Knowing IP code ratings
IP stands for International Protection or Ingress Protection. It is a standard classification system for defining devices that are “waterproof”. IP ratings are usually presented as “IP (x)(y)” where (x) is the level of protection against solid objects like dust and (y) is the level of protection against liquids like water.
The scale for solids is from 0 to 6, where 0 means no level of protection against solids and 6 means ‘dust tight’ or not even dust can penetrate the device. The scale for liquids is from 0 to 8 where 0 stands for no protection against water and 8 means the water can be submerged beyond one meter underwater but the conditions are specified by the manufacturer. If the IP code has an X instead of a number, that means the gadget was not tested for that specific type of protection.
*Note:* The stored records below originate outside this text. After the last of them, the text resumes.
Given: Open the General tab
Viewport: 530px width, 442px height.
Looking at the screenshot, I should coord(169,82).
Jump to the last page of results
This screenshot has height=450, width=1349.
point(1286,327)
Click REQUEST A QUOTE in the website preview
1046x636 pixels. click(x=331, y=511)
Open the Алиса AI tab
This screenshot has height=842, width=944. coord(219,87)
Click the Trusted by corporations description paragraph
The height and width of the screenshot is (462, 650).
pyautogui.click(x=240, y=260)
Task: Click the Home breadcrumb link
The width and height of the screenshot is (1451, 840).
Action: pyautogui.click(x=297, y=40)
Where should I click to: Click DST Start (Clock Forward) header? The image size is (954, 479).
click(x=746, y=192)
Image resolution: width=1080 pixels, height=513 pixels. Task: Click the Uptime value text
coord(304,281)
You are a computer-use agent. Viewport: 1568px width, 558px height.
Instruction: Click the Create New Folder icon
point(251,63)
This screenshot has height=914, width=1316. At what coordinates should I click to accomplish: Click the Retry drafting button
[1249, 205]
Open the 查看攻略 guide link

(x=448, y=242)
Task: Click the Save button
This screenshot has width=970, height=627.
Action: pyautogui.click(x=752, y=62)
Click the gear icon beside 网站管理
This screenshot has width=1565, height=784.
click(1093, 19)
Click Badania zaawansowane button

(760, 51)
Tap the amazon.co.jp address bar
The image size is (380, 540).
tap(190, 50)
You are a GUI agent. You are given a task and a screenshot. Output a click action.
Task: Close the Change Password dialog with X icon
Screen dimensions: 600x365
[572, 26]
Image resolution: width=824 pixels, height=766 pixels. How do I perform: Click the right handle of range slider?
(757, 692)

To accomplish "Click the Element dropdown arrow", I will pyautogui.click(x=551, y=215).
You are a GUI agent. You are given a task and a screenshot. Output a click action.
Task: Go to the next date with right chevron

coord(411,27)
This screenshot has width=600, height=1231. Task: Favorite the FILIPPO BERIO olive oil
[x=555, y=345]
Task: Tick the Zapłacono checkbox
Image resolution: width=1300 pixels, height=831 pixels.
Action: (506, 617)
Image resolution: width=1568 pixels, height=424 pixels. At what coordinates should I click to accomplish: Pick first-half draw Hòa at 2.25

A lot of gadgets already carry an IP code to qualify the extent of their “waterproof” protection.
The Apple Watch for example, has a code of IPX7. This means it has not been tested for protection against solids but a 7 rating means it will survive water immersion of up to one meter for up to 30 mins as specified by Apple.
The Samsung Galaxy S7 model, which just dropped to the consumer market this March 2016, boasts an IP68 rating, the highest on the scale. This means the smartphone is dust tight and can be submerged underwater of up to 1.5 meters for 30 minutes.*
*This claim has been tested by SquareTrade and results have shown that after being submerged under water, the phone’s audio became “muffled and distorted.”
So the next time you plan to buy a ‘waterproof’ gadget, don’t just believe the vague labels. Make sure to check the IP rating and read the fine print for warranty terms. Some gadgets will void warranty if it has been sunk or submerged.